***** Data excerpts
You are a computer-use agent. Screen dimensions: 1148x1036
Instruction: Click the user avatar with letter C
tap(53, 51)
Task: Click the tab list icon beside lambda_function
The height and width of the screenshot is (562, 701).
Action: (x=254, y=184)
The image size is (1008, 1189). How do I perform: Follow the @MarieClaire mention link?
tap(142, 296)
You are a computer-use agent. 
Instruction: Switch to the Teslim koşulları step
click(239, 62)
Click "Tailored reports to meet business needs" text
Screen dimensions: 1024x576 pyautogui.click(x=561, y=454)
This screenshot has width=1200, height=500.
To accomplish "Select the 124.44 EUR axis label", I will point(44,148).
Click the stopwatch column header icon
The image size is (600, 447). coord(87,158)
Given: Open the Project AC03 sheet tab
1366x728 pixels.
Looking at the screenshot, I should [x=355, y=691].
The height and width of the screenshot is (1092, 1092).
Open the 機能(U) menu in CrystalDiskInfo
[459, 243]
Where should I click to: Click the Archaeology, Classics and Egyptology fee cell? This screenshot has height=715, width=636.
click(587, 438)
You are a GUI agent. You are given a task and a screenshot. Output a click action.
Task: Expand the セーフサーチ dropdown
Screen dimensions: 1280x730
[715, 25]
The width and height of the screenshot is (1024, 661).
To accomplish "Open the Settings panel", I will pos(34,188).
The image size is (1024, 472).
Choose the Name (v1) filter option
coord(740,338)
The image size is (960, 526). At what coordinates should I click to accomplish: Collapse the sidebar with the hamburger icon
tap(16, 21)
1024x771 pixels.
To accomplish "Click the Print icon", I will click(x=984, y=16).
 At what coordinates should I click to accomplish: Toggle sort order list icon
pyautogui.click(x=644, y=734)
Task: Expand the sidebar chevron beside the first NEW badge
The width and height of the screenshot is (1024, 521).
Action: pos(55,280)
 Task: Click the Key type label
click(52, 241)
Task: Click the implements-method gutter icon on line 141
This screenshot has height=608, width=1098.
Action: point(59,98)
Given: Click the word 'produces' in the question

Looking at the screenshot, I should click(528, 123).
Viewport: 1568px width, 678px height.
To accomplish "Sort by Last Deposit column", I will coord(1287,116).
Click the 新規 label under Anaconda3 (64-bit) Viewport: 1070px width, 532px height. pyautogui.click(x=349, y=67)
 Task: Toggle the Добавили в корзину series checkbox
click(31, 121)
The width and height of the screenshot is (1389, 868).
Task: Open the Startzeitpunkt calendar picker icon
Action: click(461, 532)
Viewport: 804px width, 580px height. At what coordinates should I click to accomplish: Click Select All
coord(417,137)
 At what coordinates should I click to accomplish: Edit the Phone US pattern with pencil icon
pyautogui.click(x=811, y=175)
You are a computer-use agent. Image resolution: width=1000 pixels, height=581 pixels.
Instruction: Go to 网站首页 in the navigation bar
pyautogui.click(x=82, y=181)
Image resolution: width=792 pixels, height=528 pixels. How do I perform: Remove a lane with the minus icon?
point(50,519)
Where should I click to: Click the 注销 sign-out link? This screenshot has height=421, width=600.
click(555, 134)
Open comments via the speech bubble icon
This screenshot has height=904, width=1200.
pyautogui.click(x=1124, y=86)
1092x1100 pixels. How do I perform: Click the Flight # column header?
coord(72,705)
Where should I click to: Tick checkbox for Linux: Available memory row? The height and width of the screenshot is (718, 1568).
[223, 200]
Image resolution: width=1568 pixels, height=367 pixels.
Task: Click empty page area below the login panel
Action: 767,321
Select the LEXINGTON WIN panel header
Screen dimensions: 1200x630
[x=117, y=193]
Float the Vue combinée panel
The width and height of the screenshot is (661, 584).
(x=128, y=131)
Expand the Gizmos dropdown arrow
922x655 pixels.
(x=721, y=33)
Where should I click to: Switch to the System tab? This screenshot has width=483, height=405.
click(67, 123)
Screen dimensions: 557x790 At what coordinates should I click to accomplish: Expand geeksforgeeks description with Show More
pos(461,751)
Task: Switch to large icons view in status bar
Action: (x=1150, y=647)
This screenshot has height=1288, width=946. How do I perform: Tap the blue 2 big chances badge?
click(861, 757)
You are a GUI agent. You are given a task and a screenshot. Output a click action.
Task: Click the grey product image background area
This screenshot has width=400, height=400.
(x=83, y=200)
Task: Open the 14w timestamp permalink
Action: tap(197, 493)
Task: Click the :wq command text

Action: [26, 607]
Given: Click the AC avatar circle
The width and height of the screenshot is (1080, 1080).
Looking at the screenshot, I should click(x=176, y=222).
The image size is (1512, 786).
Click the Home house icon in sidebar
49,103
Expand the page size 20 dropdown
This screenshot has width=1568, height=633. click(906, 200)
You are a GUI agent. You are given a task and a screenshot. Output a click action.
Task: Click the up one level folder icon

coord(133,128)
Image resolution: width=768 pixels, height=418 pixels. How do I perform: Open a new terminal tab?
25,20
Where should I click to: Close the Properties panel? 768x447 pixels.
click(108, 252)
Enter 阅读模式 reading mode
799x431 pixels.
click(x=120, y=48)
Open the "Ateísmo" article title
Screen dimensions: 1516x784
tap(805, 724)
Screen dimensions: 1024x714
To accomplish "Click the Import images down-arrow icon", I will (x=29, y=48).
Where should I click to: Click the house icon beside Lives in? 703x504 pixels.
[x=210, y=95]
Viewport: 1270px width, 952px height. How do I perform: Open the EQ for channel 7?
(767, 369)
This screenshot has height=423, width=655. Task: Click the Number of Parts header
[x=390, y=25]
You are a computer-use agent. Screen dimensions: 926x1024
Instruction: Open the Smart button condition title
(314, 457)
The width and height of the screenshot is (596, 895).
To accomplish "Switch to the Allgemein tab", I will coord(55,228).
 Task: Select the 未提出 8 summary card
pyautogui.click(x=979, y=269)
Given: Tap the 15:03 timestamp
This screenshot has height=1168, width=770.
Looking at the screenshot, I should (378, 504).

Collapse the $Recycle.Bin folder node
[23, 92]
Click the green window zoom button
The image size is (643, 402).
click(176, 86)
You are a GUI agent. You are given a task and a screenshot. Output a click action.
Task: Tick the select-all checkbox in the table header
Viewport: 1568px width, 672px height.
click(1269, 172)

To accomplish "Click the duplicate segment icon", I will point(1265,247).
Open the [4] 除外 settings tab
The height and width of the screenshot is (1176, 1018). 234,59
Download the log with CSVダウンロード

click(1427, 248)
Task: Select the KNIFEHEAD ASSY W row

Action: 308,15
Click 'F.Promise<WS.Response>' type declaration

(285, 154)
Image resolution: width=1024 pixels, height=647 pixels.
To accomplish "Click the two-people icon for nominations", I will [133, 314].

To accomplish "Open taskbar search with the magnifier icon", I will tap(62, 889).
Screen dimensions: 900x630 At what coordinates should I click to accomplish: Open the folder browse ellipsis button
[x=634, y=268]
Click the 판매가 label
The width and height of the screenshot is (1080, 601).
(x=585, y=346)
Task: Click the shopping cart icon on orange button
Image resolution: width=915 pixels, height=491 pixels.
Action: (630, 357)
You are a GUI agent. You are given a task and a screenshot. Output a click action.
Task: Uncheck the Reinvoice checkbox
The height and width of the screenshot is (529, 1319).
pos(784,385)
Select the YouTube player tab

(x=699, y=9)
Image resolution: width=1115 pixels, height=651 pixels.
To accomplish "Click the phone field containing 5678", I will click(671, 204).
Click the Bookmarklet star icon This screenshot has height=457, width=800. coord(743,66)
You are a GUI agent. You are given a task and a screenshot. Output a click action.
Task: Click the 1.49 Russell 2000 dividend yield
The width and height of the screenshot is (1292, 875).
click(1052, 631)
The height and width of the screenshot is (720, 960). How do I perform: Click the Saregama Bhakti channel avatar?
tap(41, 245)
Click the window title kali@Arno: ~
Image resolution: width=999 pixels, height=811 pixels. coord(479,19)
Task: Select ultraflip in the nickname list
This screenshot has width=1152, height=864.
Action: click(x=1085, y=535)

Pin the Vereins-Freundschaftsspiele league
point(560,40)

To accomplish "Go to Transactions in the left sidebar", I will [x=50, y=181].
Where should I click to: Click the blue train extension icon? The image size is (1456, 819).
**********
From the records above, pick out and copy each line holding the word "will".

To accomplish "Select the 124.44 EUR axis label", I will point(44,148).
To accomplish "Open the Settings panel", I will pos(34,188).
To accomplish "Click the Print icon", I will click(x=984, y=16).
To accomplish "Sort by Last Deposit column", I will coord(1287,116).
To accomplish "Click the Import images down-arrow icon", I will (x=29, y=48).
To accomplish "Switch to the Allgemein tab", I will coord(55,228).
To accomplish "Click the duplicate segment icon", I will point(1265,247).
To accomplish "Click the two-people icon for nominations", I will [133, 314].
To accomplish "Open taskbar search with the magnifier icon", I will tap(62, 889).
To accomplish "Click the phone field containing 5678", I will click(671, 204).
To accomplish "Go to Transactions in the left sidebar", I will [x=50, y=181].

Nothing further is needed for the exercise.